The alarming rise is unfortunately consistent with the trend globally; in the UK for example, the explosion in new cases costs the health budget an estimated 10 billion yearly and has led some to question whether or not diabetes will be the condition to bankrupt and end the NHS.
The reason for the rise in Ireland, like elsewhere, is mostly due to the rise in overweight and obesity. Seventy per cent of men in Ireland are overweight while fifty-two per cent of females unfortunately are too. Being overweight accounts for the majority of case of Type 2 Diabetes which accounts for about 85% of cases of diabetes in general. The remainder of Diabetics have Type 1 Diabetes which is an autoimmune condition and is independent of weight levels.
Possible complications of uncontrolled diabetes include strokes, heart attacks and blindness amongst others. In pregnancy, uncontrolled diabetes slightly increases the risk of pregnancy complications and raises your longterm risk of diabetes outside of pregnancy.

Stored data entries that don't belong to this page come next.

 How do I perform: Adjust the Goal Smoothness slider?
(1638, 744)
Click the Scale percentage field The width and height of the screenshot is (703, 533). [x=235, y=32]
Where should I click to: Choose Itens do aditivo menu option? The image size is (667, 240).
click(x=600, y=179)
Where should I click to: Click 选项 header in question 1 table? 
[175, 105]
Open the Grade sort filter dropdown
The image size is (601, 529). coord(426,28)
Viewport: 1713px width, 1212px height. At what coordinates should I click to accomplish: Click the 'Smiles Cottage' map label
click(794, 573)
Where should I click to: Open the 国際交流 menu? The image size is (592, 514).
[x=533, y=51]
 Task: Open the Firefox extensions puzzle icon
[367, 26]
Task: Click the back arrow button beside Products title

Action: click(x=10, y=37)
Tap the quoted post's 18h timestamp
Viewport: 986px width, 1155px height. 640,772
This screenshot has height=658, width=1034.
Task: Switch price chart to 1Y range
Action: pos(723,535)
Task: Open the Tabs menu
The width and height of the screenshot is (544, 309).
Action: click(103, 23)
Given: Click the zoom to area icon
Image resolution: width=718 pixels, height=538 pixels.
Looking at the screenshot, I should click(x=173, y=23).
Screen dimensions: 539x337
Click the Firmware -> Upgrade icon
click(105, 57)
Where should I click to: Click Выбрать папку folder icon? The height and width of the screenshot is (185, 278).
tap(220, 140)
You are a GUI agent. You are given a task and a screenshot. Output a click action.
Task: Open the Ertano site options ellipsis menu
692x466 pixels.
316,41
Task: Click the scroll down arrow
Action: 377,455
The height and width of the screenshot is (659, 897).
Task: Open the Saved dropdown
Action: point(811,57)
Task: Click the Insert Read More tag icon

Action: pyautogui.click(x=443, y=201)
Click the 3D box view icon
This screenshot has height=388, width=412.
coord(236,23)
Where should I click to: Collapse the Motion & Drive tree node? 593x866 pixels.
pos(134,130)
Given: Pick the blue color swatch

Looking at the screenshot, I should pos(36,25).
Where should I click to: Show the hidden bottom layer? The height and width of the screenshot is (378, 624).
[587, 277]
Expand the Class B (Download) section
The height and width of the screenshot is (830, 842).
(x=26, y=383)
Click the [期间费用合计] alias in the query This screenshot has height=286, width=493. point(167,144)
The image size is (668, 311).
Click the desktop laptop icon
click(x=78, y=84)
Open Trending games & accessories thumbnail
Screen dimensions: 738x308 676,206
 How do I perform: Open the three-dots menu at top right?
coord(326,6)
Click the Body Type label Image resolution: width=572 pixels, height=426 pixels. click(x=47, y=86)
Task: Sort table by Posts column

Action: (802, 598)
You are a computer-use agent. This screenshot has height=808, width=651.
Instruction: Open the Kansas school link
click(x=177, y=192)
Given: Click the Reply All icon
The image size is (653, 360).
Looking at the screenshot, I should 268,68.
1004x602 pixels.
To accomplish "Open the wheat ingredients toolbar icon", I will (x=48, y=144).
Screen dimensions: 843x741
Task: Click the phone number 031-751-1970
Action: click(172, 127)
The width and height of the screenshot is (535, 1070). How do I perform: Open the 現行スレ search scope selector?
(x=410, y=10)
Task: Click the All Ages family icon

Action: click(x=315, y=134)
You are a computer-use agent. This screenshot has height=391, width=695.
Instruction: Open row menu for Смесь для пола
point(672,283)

If you develop diabetes, one of the main reasons it is so hard to control, is because it is a very difficult illness to understand psychologically. You generally do not feel unwell with it initially. That biscuit you ate will raise your blood sugars but you do not feel any different. Therefore, there is no immediate motivation to change your diet. However, if left uncontrolled, even at modestly high levels for a prolonged period of time it can and usually does, lead to death or disability.
These terrible outcomes are very preventable. To do this, the main thing you should focus on is becoming a diabetes expert! A good start is to become a member of diabetes Ireland. You should attend as many Diabetes courses as possible to ensure you receive the right advice. The HSE has many free Dietitian led courses like the X-PERT programme or the DESMOND programme. Your Doctor should have referred you to one of these programmes at diagnosis. If you prefer to learn in the comfort of your own home, there is an excellent free course online, entitled “Diabetes Smart” available at www.diabeteseducation.ie. You cannot and should not rely solely on your Doctor. A lot of Doctors are not very skilled in this area!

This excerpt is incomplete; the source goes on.